TASK OBJECTIVE »
Please output the line containing "Image resolution: width=562" and all lines that follow it in the data below, exactly, with no pictures.
*** RECORDED INFORMATION ***
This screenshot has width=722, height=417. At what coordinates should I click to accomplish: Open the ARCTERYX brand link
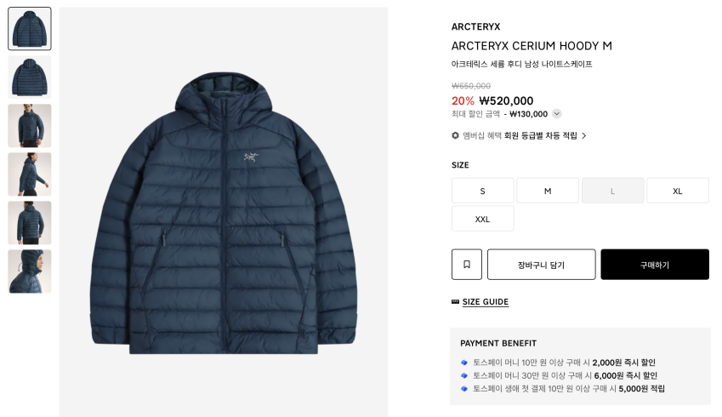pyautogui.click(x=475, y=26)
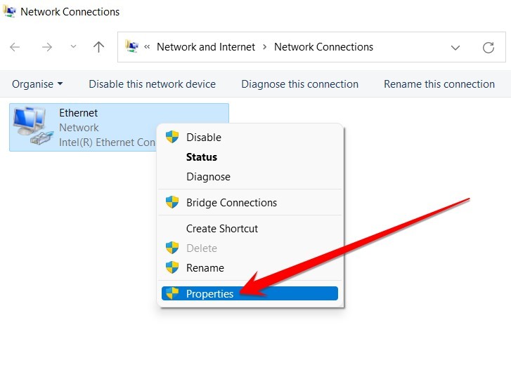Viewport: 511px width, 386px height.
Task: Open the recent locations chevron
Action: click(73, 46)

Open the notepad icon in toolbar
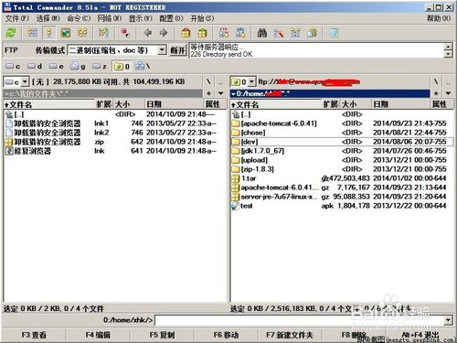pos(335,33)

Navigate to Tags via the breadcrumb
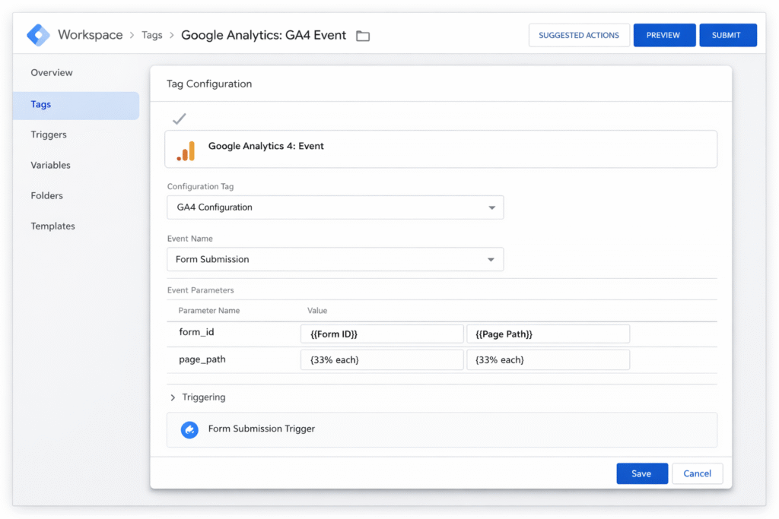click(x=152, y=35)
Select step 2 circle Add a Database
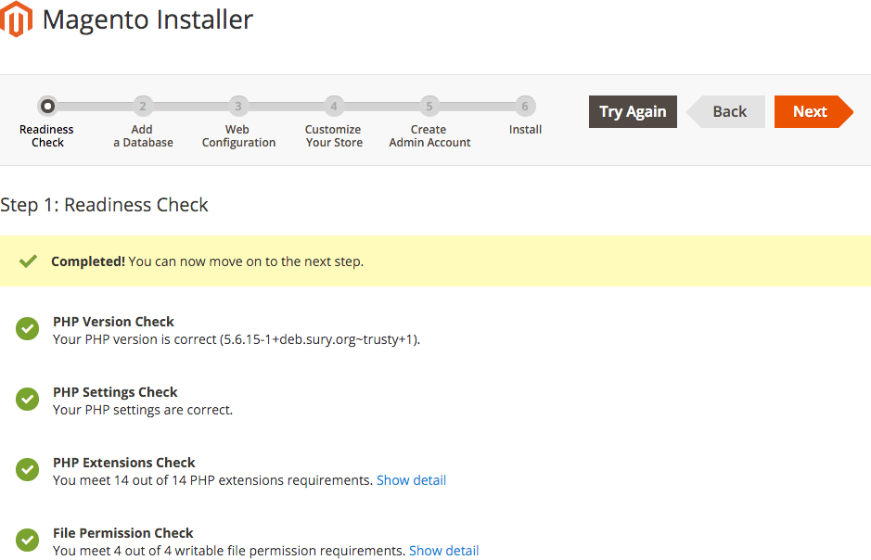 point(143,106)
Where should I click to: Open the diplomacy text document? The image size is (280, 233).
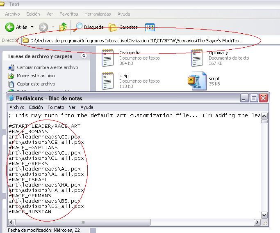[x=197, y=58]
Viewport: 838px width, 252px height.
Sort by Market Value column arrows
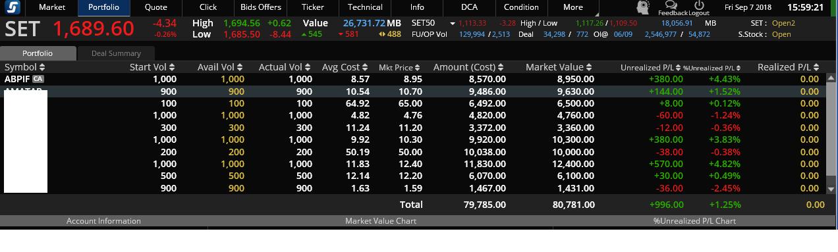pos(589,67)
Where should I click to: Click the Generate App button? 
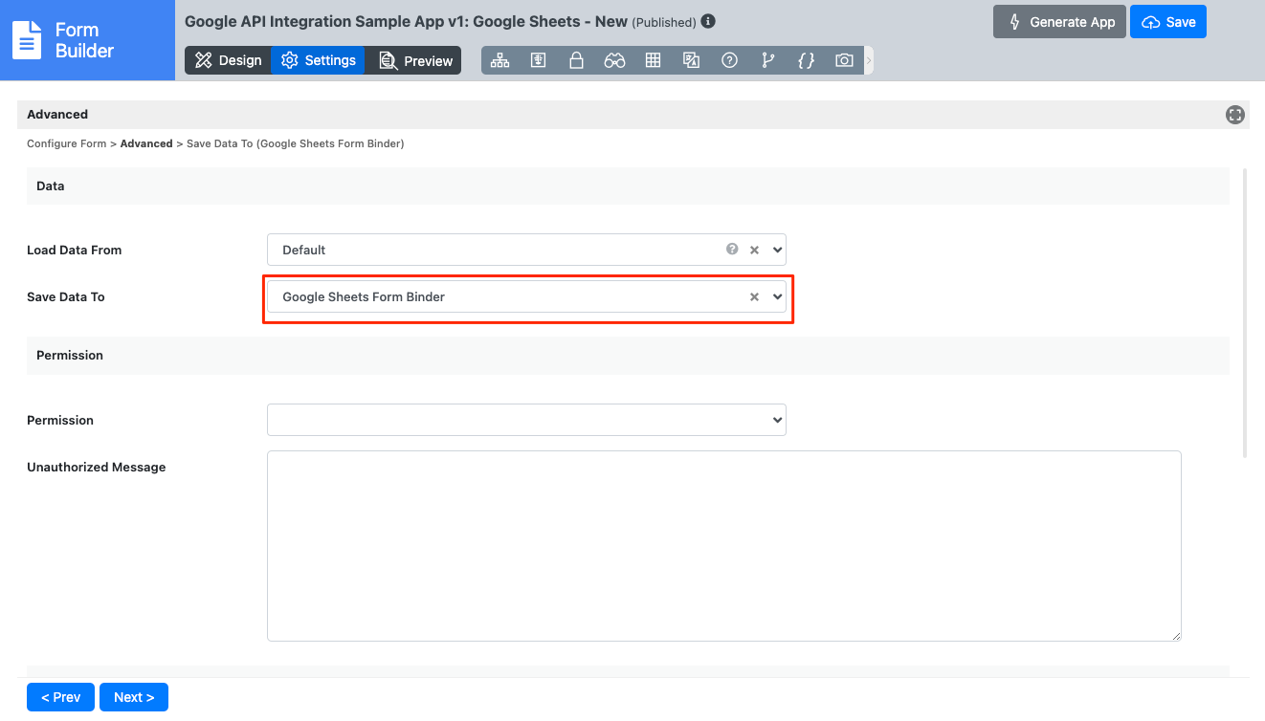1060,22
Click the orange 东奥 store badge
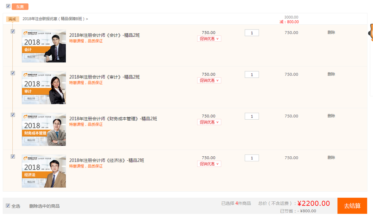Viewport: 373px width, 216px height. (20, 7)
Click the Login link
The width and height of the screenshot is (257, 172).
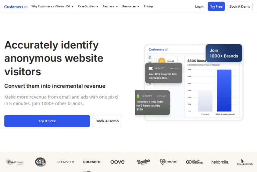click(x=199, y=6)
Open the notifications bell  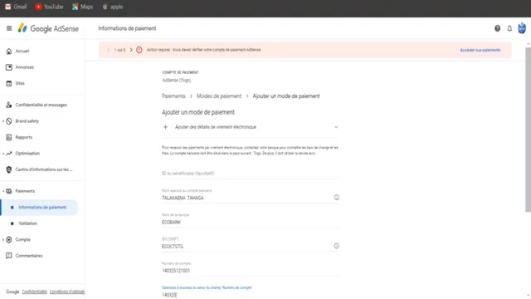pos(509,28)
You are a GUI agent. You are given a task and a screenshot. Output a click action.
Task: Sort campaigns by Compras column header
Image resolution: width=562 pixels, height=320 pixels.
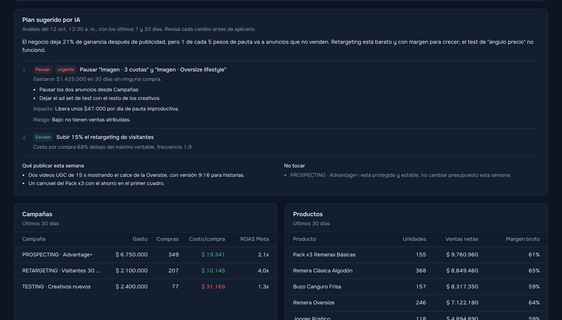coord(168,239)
*** End of RECORDED INFORMATION ***
OUTPUT OF THE EXERCISE »
Image resolution: width=562 pixels, height=320 pixels.
coord(168,239)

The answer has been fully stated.